=== What the exercise asks ===
Below are several entries. Transcribe exactly those lines that fall from the one with "Bookmark this post" through the one with "This screenshot has height=1080, width=540.", end lines included.
*** Records provided ***
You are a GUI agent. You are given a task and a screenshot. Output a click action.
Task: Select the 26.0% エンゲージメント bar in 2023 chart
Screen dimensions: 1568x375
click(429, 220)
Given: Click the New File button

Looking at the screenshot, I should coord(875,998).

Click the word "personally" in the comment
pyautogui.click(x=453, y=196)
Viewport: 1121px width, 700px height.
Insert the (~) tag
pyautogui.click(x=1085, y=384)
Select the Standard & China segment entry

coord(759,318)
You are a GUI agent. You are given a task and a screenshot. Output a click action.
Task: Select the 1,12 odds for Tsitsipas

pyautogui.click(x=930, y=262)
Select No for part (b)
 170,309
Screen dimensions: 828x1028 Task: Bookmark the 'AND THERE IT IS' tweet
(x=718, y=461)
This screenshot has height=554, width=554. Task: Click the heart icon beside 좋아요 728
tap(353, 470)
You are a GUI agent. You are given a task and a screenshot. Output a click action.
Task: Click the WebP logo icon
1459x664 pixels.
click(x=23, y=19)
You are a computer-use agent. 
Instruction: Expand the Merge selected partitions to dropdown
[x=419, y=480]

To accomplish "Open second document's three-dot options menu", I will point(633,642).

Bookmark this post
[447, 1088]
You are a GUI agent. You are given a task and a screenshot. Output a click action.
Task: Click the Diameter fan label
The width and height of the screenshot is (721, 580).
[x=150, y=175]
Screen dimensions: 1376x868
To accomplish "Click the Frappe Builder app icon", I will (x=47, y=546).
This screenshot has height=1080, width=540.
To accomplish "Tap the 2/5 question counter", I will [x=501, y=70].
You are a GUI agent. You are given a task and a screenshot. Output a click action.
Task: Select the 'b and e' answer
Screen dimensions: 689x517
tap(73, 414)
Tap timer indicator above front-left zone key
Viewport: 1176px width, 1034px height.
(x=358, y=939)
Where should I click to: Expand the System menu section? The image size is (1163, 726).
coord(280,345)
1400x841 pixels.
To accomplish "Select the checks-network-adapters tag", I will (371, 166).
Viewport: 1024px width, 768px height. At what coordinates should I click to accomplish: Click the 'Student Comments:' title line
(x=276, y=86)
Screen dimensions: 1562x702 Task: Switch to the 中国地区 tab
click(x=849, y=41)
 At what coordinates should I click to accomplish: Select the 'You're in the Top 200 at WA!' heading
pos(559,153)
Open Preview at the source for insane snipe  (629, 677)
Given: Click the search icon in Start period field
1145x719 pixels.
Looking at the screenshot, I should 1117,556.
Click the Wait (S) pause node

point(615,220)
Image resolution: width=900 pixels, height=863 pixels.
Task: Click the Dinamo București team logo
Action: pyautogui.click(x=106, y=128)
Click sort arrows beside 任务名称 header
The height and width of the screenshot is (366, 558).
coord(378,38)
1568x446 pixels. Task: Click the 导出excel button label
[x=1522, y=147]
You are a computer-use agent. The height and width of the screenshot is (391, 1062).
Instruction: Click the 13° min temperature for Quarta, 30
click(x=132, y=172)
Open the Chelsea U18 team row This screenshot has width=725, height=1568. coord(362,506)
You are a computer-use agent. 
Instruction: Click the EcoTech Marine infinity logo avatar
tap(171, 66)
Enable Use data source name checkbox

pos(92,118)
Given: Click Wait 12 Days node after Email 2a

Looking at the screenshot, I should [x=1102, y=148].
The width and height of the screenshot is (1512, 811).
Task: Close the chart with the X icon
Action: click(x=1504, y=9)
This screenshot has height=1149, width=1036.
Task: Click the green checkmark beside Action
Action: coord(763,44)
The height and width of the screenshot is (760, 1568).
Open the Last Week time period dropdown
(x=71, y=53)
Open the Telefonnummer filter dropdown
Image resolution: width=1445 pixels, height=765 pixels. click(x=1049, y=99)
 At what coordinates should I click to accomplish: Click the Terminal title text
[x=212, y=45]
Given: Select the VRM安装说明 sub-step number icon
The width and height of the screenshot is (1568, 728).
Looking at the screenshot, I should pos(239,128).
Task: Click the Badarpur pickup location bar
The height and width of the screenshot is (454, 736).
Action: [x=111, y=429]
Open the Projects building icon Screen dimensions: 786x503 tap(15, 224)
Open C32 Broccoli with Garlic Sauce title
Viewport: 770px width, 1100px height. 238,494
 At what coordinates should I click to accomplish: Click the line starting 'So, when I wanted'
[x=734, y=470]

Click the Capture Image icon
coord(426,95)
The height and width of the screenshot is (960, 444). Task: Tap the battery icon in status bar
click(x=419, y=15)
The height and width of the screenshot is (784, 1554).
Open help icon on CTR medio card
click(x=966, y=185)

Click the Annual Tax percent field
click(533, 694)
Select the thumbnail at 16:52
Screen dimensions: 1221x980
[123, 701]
*** End of Records provided ***
=== Task output ===
Bookmark this post
[447, 1088]
You are a GUI agent. You are given a task and a screenshot. Output a click action.
Task: Click the Diameter fan label
The width and height of the screenshot is (721, 580).
[x=150, y=175]
Screen dimensions: 1376x868
To accomplish "Click the Frappe Builder app icon", I will (x=47, y=546).
This screenshot has height=1080, width=540.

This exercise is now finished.